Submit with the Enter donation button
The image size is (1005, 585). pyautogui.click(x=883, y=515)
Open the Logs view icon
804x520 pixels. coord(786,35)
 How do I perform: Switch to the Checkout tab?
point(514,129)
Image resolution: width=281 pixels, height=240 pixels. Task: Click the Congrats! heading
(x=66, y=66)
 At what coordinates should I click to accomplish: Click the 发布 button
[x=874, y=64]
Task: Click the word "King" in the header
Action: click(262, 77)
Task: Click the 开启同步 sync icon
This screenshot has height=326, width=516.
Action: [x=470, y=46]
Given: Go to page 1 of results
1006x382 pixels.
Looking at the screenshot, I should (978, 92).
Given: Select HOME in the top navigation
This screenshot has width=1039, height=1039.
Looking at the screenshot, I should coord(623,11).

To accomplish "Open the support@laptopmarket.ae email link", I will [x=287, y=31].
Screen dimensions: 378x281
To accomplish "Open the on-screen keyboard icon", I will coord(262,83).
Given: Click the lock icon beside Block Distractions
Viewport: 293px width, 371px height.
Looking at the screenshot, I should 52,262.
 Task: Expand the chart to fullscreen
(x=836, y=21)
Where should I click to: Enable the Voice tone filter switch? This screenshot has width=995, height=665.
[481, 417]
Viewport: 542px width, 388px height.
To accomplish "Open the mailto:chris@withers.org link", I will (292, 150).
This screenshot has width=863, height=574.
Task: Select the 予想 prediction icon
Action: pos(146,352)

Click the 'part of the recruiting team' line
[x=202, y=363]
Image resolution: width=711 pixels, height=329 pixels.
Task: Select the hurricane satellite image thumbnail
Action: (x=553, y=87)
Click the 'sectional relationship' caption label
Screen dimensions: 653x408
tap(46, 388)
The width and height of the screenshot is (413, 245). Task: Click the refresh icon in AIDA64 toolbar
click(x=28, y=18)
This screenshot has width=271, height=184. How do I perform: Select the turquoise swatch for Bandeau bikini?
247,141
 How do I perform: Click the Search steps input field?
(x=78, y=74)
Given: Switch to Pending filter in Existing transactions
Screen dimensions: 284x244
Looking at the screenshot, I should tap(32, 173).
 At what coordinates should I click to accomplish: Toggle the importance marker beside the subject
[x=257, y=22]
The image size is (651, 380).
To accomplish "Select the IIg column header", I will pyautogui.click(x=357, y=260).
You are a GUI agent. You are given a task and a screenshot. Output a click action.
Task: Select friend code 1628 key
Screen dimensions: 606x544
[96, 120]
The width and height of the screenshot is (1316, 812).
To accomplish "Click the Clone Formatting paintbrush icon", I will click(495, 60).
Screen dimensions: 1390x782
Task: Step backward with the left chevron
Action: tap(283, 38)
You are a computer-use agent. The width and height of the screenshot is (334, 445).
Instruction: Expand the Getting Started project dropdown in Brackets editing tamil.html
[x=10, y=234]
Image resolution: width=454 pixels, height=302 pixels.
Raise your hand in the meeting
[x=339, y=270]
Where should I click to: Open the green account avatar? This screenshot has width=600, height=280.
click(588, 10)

■ TASK DESCRIPTION: Please return every line of the material above that contains the string "pyautogui", treating uppercase and lowercase as different.

■ ANSWER TO THIS PROBLEM:
The image size is (1005, 585). pyautogui.click(x=883, y=515)
To accomplish "Select the IIg column header", I will pyautogui.click(x=357, y=260).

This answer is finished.